People sometimes ask me why I’m so hard on AWS. Honestly, it’s because I love what AWS does and want to see it succeed!

There’s quite a lot the business does well, so this week, I’d like to tell you my nine favorite things about AWS. If you work there, please don’t think that your team’s lack of inclusion here says anything about my regard for it; I’ve just got limited space for this listicle.

Onward we go!

1. Employees take my questions seriously

When I talk to an AWS employee about my use case, no matter how deranged it is, the response is always the same: “Tell me more?”

Sometimes I’m very much holding it wrong; other times, there’s a better path forward than the one I’m stuck on. And occasionally, I have a novel use case that turns into a new service or feature down the line (for instance, I was one of the folks who requested a capability that later became the AWS Transfer Family). I joke around an awful lot, but I always find my technical questions and concerns to be taken very seriously, no matter how silly my use case is.

2. APIs are considered promises

I love the way that AWS service APIs get enhanced while breaking changes to those APIs are exceedingly rare. Look, I’m not suggesting that you should be using the cloud the same way that you were in 2010 — but if you did build something on AWS 13 years ago and left it unattended, it almost certainly still works now as it did back then. In practical terms, this means upgrading to embrace new functionality, architectures, or ways of doing things happens on your timeline rather than your provider’s. Most of AWS’s competitors miss the boat on this one something fierce, to their detriment.

3. There are immutable boundaries between regions

AWS’s lack of a global control plane is one of its perks. Yes, it can be annoying to have to flip through different regions in every account, but (as of this writing!) there’s never been a global network outage that’s taken down all of AWS. There’ve been isolated service control plane issues when they’ve single-tracked through us-east-1, but it’s clear that this is a bug that’s being ruthlessly stamped out based upon AWS’s recent articulations on the matter.

This is almost certainly the more difficult and expensive path for AWS, and I believe one of the most underappreciated ones.

4. Peter DeSantis gives delightful re:Invent talks

A clear favorite of mine are Peter DeSantis’s “Monday Night Live” talks, which occasionally morph into “Surprise Computer Science Lectures As Well,” along with the related work from his various teams. Baseline infrastructure isn’t super exciting to the general population these days, but it’s very clear that folks at AWS eat, sleep, breathe, and sweat this stuff. While it otherwise doesn’t get a whole lot of stage time, it’s clear that there’s tremendous focus and discipline around the care and feeding of stuff that the rest of us are generally thrilled to let AWS handle on our behalf.

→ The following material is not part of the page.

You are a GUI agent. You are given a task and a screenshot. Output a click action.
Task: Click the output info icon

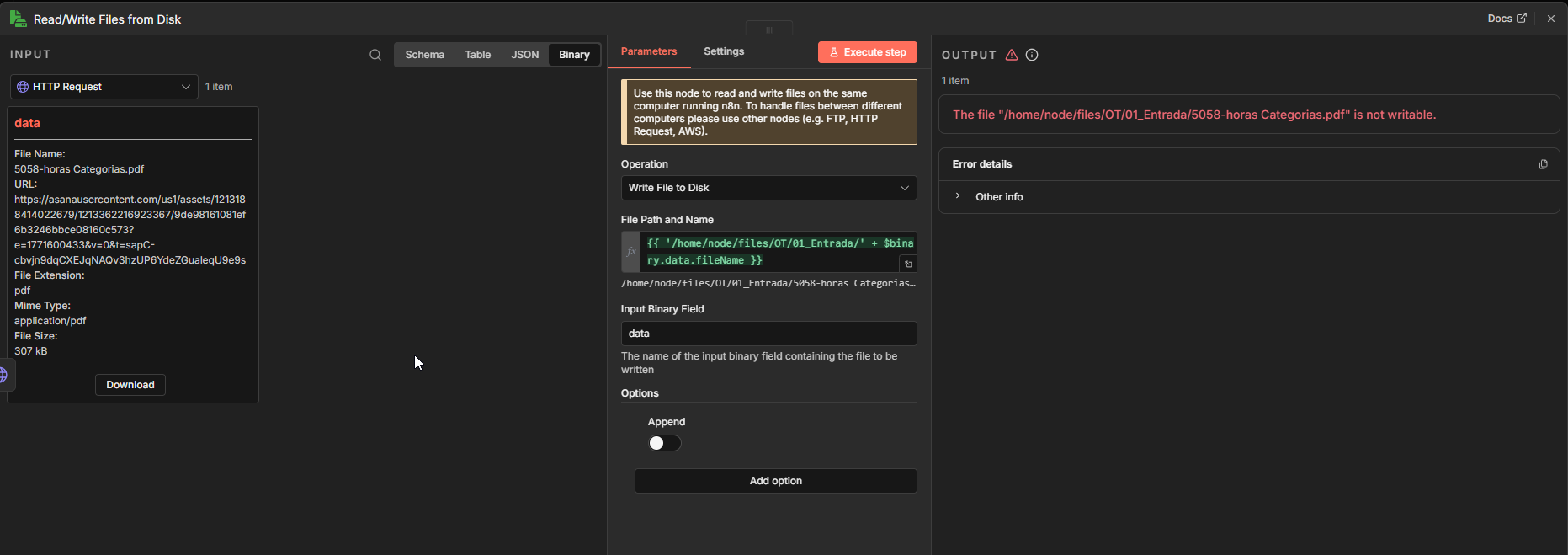click(x=1032, y=55)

5. The AWS Training & Certification team knows its stuff

The AWS Training & Certification team has the thankless job of explaining how all of AWS’s intricacies work to people like me who are basically simpletons. Not only that, but they do this repeatedly and at massive scale–periodically in ways that are blindingly innovative to boot. Teaching is not only hard, it’s an orthogonal skill to being good at the underlying technology.

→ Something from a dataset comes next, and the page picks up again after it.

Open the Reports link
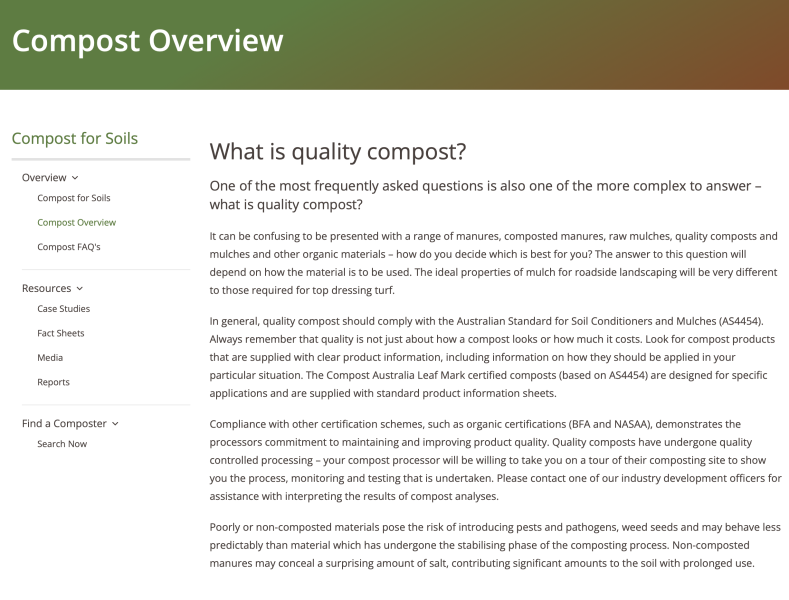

6. Your company’s spend is irrelevant

Your scale really doesn’t matter to AWS. Yes, of course, if you spend more money, you’ll get different discounting opportunities. But before anyone knew who the heck I was, I was taken very seriously by AWS employees all the time when I came up with feature requests, despite the fact that my bill was all of $7 a month. Likewise, I’ve seen AWS give the same attentive consideration to a $10 million per year customer as it does to a $500 million per year customer.

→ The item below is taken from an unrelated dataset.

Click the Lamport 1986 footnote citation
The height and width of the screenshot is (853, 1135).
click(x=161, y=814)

7. Products solve a real customer problem

Virtually every product that AWS launches has customers talking about the convoluted problem that the offering solves for them. Look, they’re not all home-run products, and the problems aren’t all fascinating — but it goes a long way toward explaining why something exists when an unaffiliated customer gets on stage and talks about it. Contrast this with other companies, which make up fake businesses with imagined problems to demonstrate how their portfolio would theoretically be used. There’s just no contest.

8. Its deadly serious about security

AWS isn’t kidding that security is “job zero.” I’ve worked with its security team a strange amount; as it happens, the AWS bill is often an accidental point of discovery into a breach situation. Every time, I’ve been impressed by the security team’s transparency, dedication to getting things right, and speed of response. Without security hitting its notes, you really don’t have a cloud for any workload that isn’t itself haphazard and careless.

9. AWS’s community

It’s usually a red flag when you search for something you’re working on and discover that nobody has done that thing on top of your cloud provider. It makes you wonder whether you’re the only customer a particular service has.

This is never the case for AWS. It has the broadest and most supportive community of any product I’ve ever seen, which is a very hard competitive advantage for an upstart to overcome.